Bruxelles, 17/06/2011 (Agence Europe) - Trois Européens sur quatre acceptent que la divulgation de données à caractère personnel soit désormais « monnaie courante » mais 75% d'entre eux veulent également pouvoir effacer, quand ils le veulent, leurs données à caractère personnel qui sont mises en ligne, soit le « droit à l'oubli ». Ces enseignements ont été livrés jeudi 16 juin par la Commission européenne qui a présenté un Eurobaromètre sur les attitudes des citoyens à l'égard de la protection des données et de l'identité électronique.
Selon cette étude, qui conforte la commissaire Viviane Reding dans la préparation de la refonte de la directive européenne sur la protection des données et qui entend faire du droit à l'oubli un pilier de ses travaux, 62% des citoyens de l'UE divulguent ainsi le minimum d'informations requises de manière à protéger leur identité.

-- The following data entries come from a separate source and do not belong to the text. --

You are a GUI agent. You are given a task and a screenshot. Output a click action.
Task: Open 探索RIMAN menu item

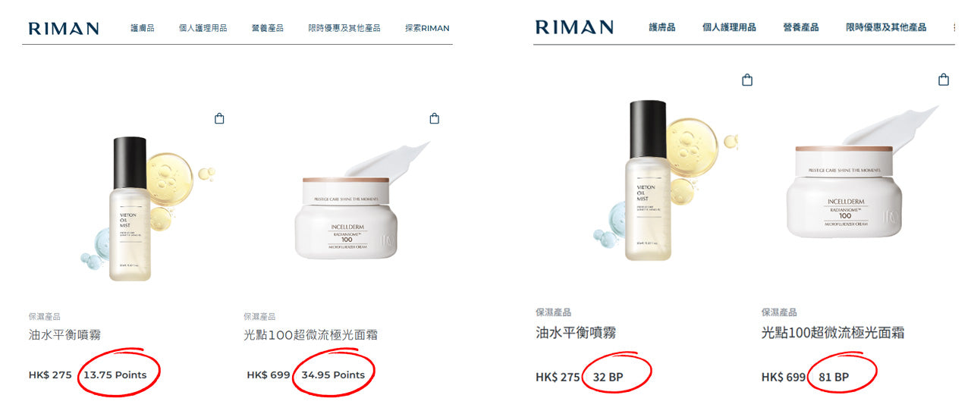(427, 28)
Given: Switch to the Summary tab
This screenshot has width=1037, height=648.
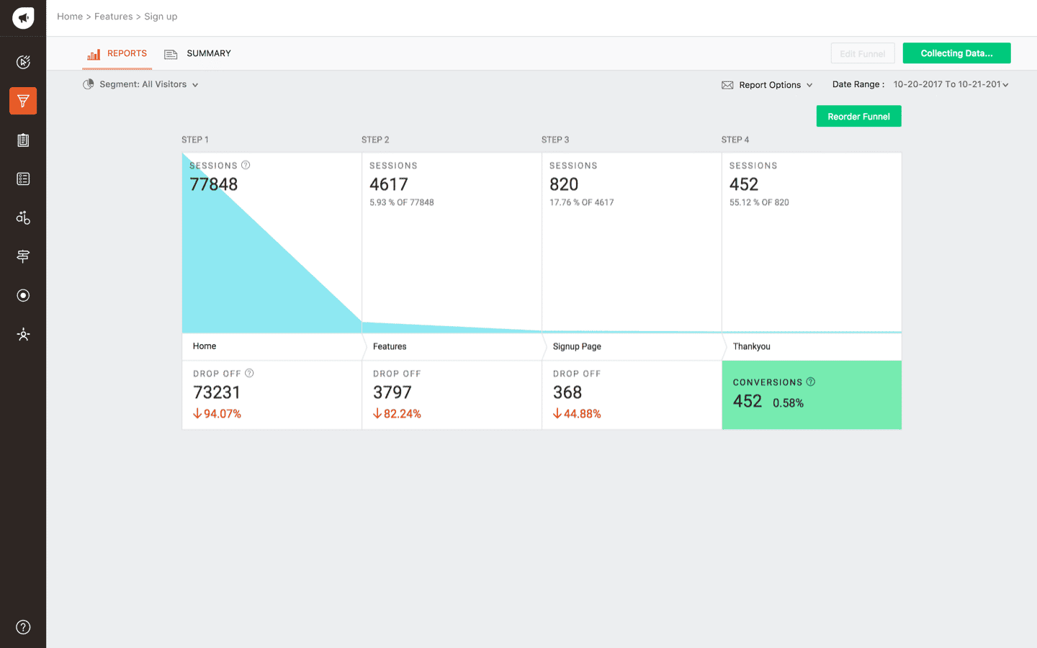Looking at the screenshot, I should (x=198, y=53).
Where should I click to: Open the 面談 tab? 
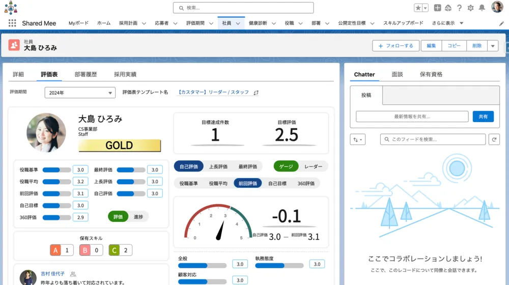[x=397, y=74]
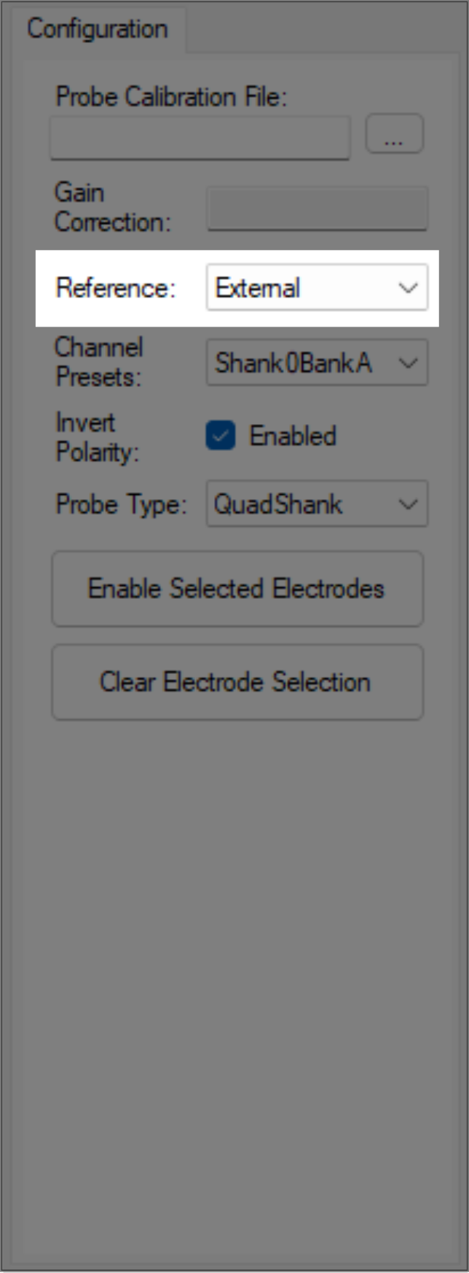This screenshot has width=469, height=1273.
Task: Click the Reference label text
Action: [116, 288]
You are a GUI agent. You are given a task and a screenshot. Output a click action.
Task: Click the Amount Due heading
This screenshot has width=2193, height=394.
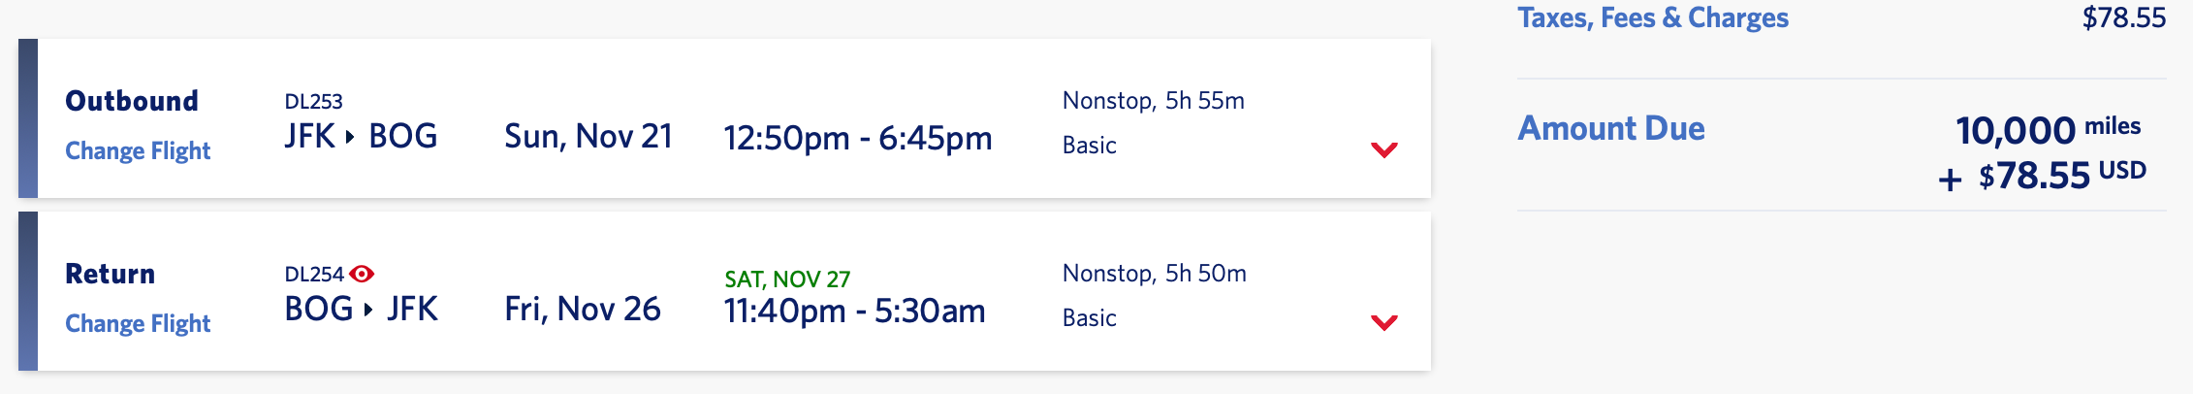[1611, 128]
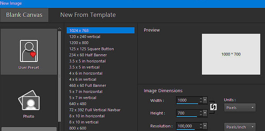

L'enquête révèle par ailleurs que 60 % des Européens qui surfent sur Internet (40 % de l'ensemble des citoyens de l'Union) achètent ou vendent des biens en ligne et utilisent les sites de socialisation. « Sur ces sites, ils divulguent des données à caractère personnel, dont des informations de nature biographique (près de 90 % d'entre eux), sociale (près de 50 %) et sensible (près de 10 %) », explique la Commission. Et 70% des personnes interrogées ont déclaré être préoccupées par l'utilisation que les entreprises font de ces données et « estiment n'avoir qu'un contrôle partiel, voire aucun, sur celles-ci ». L'étude montre que 74 % des sondés ont indiqué vouloir donner spécifiquement leur autorisation avant la collecte et le traitement de leurs données sur l'Internet.
Les préoccupations les plus fréquentes concernent par ailleurs des cas de fraude lors d'achats en ligne (pour 55 % des personnes), l'utilisation de leurs données à leur insu sur les sites de socialisation (44 %), et la transmission de leurs données par des entreprises sans leur accord (43 %).
La Commission rappelle que les « règles européennes de protection des données reposent sur un principe fondamental: les utilisateurs doivent consentir à l'utilisation de leurs données. Celles-ci ne peuvent être transférées sans leur autorisation et les entreprises ne peuvent les utiliser à d'autres fins que celles qui ont été convenues ». Et c'est sur cette base que travaillera Mme Reding. (S.P.)